Assignment A: In the marketing psychology article, why is it crucial for business owners to understand this information?
Assignment B: Rewrite the marketing psychology article from "On the drive" up to and including "or on-point nudging.", replacing "mind games" with "head games".
Assignment C: Extend the marketing psychology article, beginning right after its final sentence.

11 Strategies for Applying Marketing Psychology to Increase Your Business

Gina Edwards Updated on February 29, 2020

marketing psychology

Picture it –– you’re headed to the supermarket on a Wednesday evening in the summer. It’s late, and you’ve got one mission: get bread, eggs, and milk.

While approaching the plaza, you see the familiar logo of your local supermarket brightly beaming in red lights, with their slogan below: quality convenience, affordable prices.

You park the car and head inside, determined to make this a quick stop.

While preparing to beeline it to the back to get the essentials, a nearby sign catches your eye. Ten for $10 bottled soft drinks, it boasts. (I love soft drinks!) And only for loyalty card holders. (I have one of those!) For a limited time only. (This deal is too good to pass up!)

On second thought, you grab a basket.

Behind the stack of baskets and carts is a wall of photos of smiling customers, including a few prominent community members who shop at this store. (Hey, I know her!)

You hastily throw four Cokes, three diet Cokes, two Mountain Dews, and a Fanta in your basket. (Thank goodness I noticed that sign!)

Without realizing it, the overhead music is playing the store’s familiar jingle. Under your breath, you start humming the tune that boasts “we save you the runaround, we’ve got everything you need.”

As you start winding your way towards the bakery at the back of the store, you pass an endcap on one of the aisles. Marshmallows are on sale! (I haven’t had a marshmallow in so long… It reminds me of when I was a kid and had campfires with my cousins.)

When you get a little closer, you notice the Hershey bars and graham crackers right alongside. (Why not! S’mores are delicious.)

Instances like this continue until… it’s nearly an hour later and you’re at the cash register, basket full to the brim.

Your total? $48.53. (WHAT?)

Begrudgingly, you swipe your debit card on the little plastic platform that reads “satisfaction guaranteed” and head towards the door, bags in both hands.

While passing through the automatic doors, you spot a comment box with the above sign reading, “We care about your customer experience. Please let us know how we can serve you better.” (Aw, that’s nice…)

On the drive home, you have a crushing realization: you didn’t buy bread, milk, or eggs.

What the hell just happened?

You just got marketing psychology-ed.

What Is Marketing Psychology?

Call it mind games, call it inception, call it manipulation.

Viewed more positively, call it strong targeting, focused messaging, or on-point nudging.

Marketing psychology, roughly defined, is the study of psychological processes and subsequent behaviors, which can be utilized to increase the likelihood of customers ultimately purchasing something, otherwise known as conversion.

While these strategies are the kinds of things Mad Men probably discussed behind closed doors, they are not always at the forefront of our minds as consumers (see above vignette).

As business owners, it is crucial to be aware of and understand this information so as to employ strategies thoughtfully, tactfully, and tastefully, with the ultimate goal of increasing sales.

So, what are these mystical marketing tactics and how might you use them?

Additionally, how might you use them in such a way that you’re not accused of manipulation or other underhanded tactics?

We’ve got some ideas.

Information given:
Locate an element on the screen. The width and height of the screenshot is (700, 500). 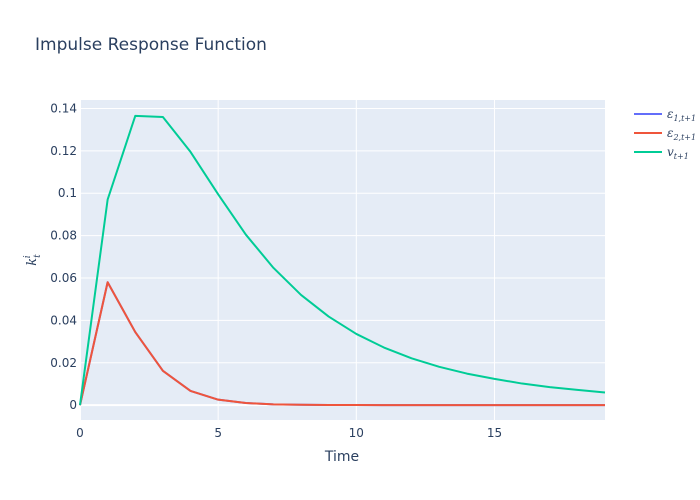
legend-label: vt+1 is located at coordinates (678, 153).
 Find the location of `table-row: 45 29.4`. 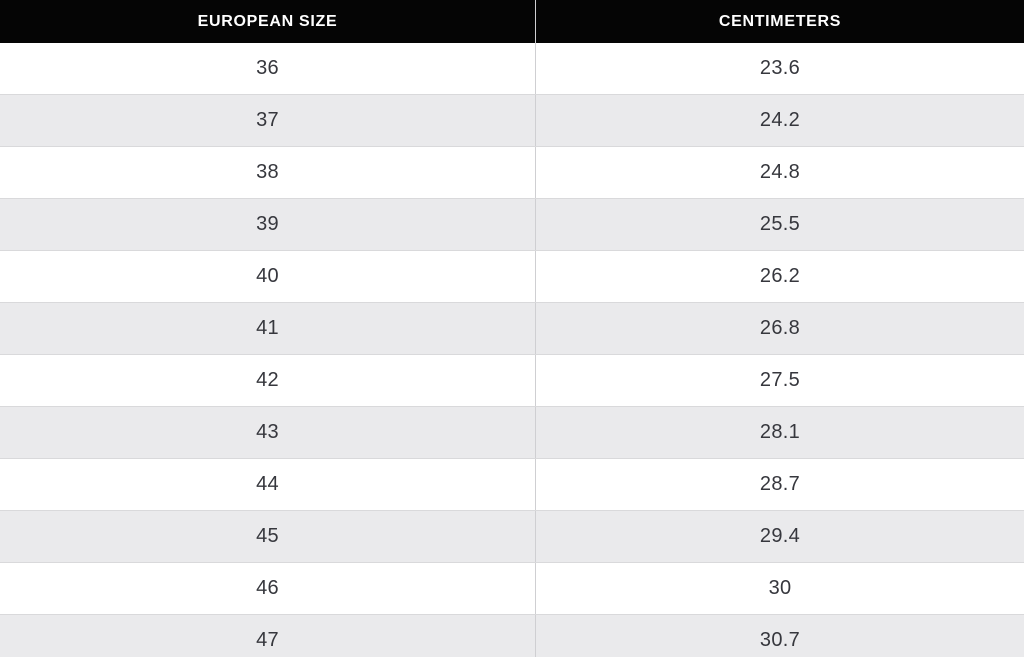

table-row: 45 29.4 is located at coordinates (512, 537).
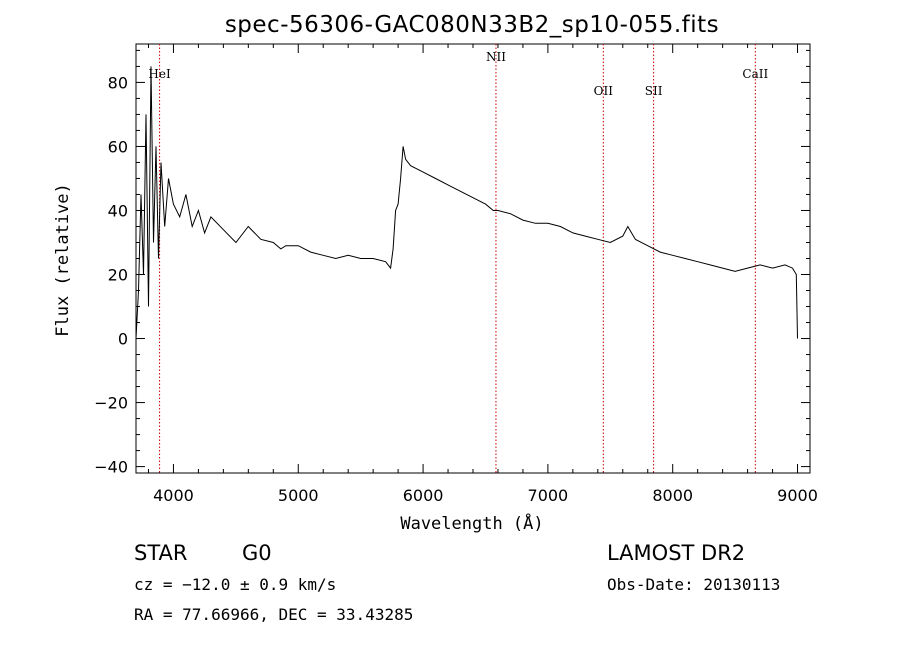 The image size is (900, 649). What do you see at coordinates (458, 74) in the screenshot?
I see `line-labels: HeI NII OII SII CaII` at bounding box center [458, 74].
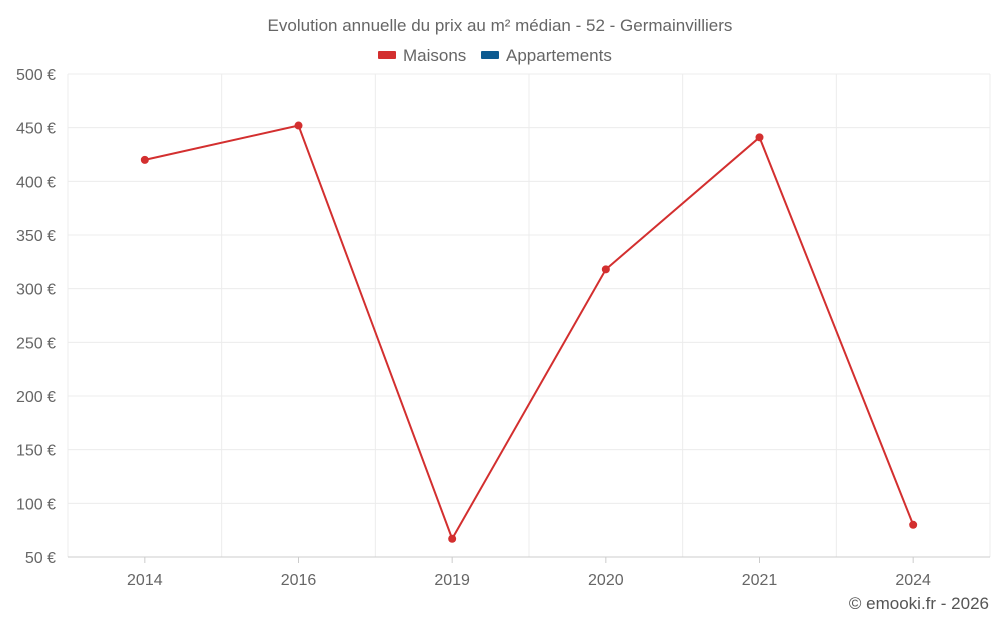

Final answer A: Business owners should understand it so that they can use these strategies thoughtfully, tactfully, and tastefully. The ultimate goal is to increase sales.

Final answer B:
On the drive home, you have a crushing realization: you didn’t buy bread, milk, or eggs.

What the hell just happened?

You just got marketing psychology-ed.

What Is Marketing Psychology?

Call it head games, call it inception, call it manipulation.

Viewed more positively, call it strong targeting, focused messaging, or on-point nudging.

Final answer C:
1. Distill Your Message Down to Its Essence for Easy Recall

There’s a lot to pay attention to on the internet, and humans tend to be bad at multitasking. Make sure your content is worth paying attention to and contains a succinct nugget of information that you want your customers to remember.

Painful as it might be to hear when you spend hours crafting beautifully worded content, in the end, people will likely only remember the gist of what you tell them. Blame the verbatim effect.

So, make that gist simple, clear, and repeatable.

Typical examples: jingles, catchy slogans, clickable headlines.

How you can do it better:

Cut the clutter. Prioritize the most important message in all of your content, and make sure it is easily understood and emphasized throughout your content.

This could take the form of pullout quotes, easily tweetable phrases, or recurring messaging across your site and its marketing materials.

marketing psychology

Buy One, Give One has distilled the core essence of their work into an easy to recall phrase that has been even further shortened into an acronym, B1G1.

2. Organize Information Meaningfully so People Pay Attention

Our brains are small yet mighty machines that are constantly processing and making sense of the information around us. They help us find patterns and make connections by associating new information with what we’ve stored from past experiences.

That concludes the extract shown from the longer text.